Hani insan, Nagehan Alçı’dan asgari de olsa politik vicdan bekleyemeyeceğini bilse de yine de Nagehan Alçı’nın, adı ve soyadı bir bütün olarak kamu iktisadi teşebbüslerinin birer birer özel sermayeye peşkeş çekilmesi ile özdeşleşmiş olan ve dizginlerinden boşalan dış ticaret ve yabancı sermaye yatırım teşvikleri ile uluslararası tekellerinin kâr transferlerine her türlü kapının aralanmasının aracısı olan Özalcı ekonomi stratejisinin yılmaz savunucusu olan Besim Tibuk gibi bir ismi hangi akla ve vicdana hizmetle, büyüyen kriz karşısından kan ağlayan emekçi halkı kandırmanın bir aracı olarak kullanmaya çalıştığını kemâl-i hayret ile karşılıyor. Tarihe bu kadar tarih, ekonomiye bu kadar sınıf bilincinden yoksun mu bakıyoruz ki Nagehan Alçı bu röportajı bize allayıp pullayıp “hadi size müjde!” diye servis edeceğini sanıyor?
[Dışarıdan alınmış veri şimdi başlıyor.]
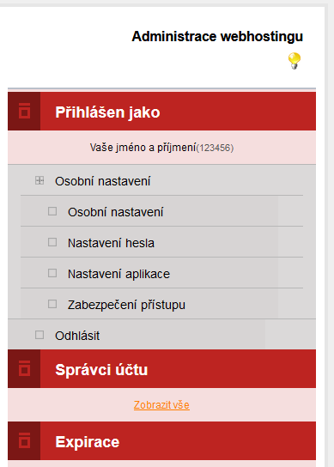Expand the Osobní nastavení tree plus icon
The width and height of the screenshot is (334, 467).
[39, 180]
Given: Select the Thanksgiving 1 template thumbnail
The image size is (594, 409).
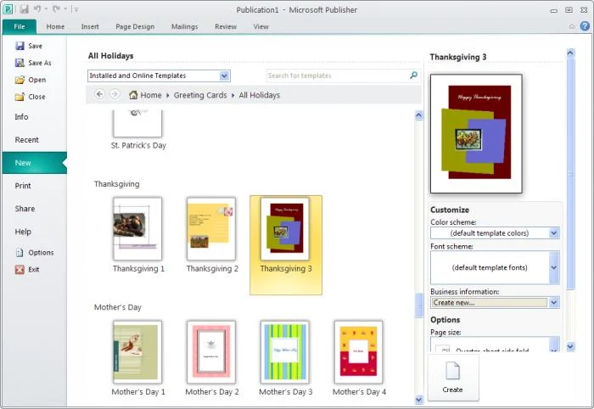Looking at the screenshot, I should click(137, 229).
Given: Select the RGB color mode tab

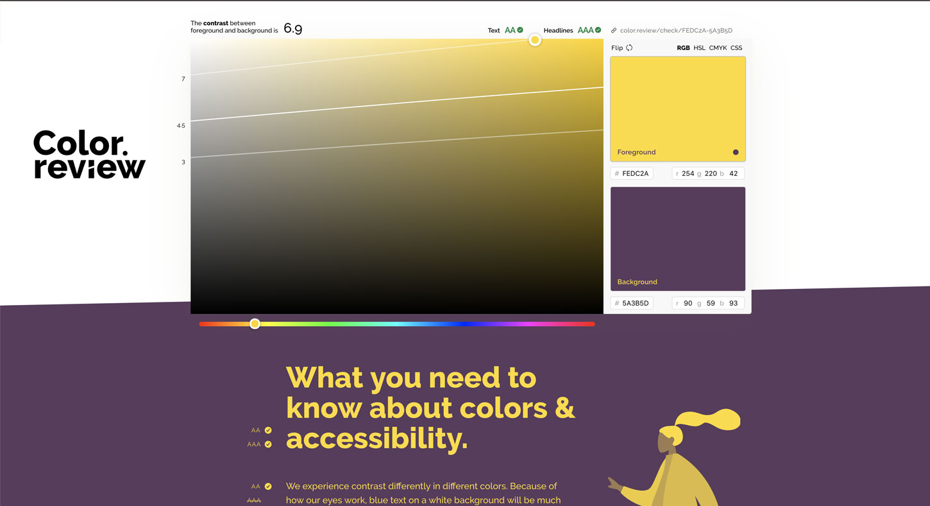Looking at the screenshot, I should [x=683, y=48].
Nagehan Alçı nasıl ki kendi sınıf bilincine sahipse şükür ki onun yazısını okuyan karşıt sınıfından bizlerin de o kadar sınıf bilinci vardır ve artık tarihin ilerlemesinin önünde engel olarak durdukları için hem politik hem de sınıfsal olarak tarihin gerici güçlerini temsil eden Besim Tibuk gibi isimleri karşımıza çıkararak kaleminden zehirli mürekkep akıtan Nagehan Alçı gibilerine karşı bizler de kendi sınıfımızın, işçilerin ve emekçilerin çıkarına kalemimizi oynatmaya devam edeceğiz…

Kaynaklar:

1- Nagehan Alçı (25 Mayıs 2018). “Besim Tibuk: Dolar 4 TL’ye düşecek” Habertürk.
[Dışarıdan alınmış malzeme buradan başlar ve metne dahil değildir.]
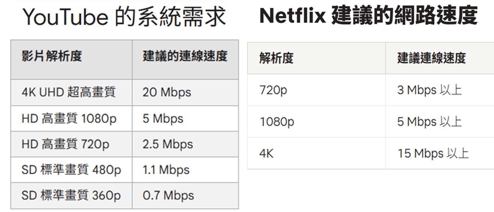Click the Netflix "1080p" resolution cell
494x212 pixels.
277,122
http://www.haberturk.com/yazarlar/nagehan-alci/1983556-besim-tibuk-dolar-4-tlye-dusecek

2-Foucault, M.(2012). İktidarın Gözü. (Çev.I. Ergüden). İstanbul: Ayrıntı. S.42

3- “Thatcher mı Özalcıydı, Özal mı Thatchercıydı?” 10 Nisan 2013. BBC Türkçe.
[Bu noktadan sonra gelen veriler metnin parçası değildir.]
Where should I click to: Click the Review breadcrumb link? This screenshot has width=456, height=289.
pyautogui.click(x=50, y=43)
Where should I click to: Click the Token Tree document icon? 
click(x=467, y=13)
https://www.bbc.com/turkce/haberler/2013/04/130410_thatcher_ozal

4- Kenan Mortan (1978). “Turgut Özal'ın 1970 Devalüasyonu Açıklaması”. Turgut Özal ile 1970 devalüasyonu ve İMF ile yapılan görüşmeler hakkındaki röportajı. TRT Arşiv. http://www.trtarsiv.com/izle/107561/turgut-ozal-in-1970-devaluasyonu-aciklamasi

5- “Kıbrıs'a yerleşen eski LDP Başkanı: Türk halkı buraya gelip bağımsız yargı nedir görmeli; rüşvet de yok”. Rahmi Alçı’nın Besim Tibuk ile Sözcü Gazetesi için yaptığı röportaj. 6 Nisan 2017. T24.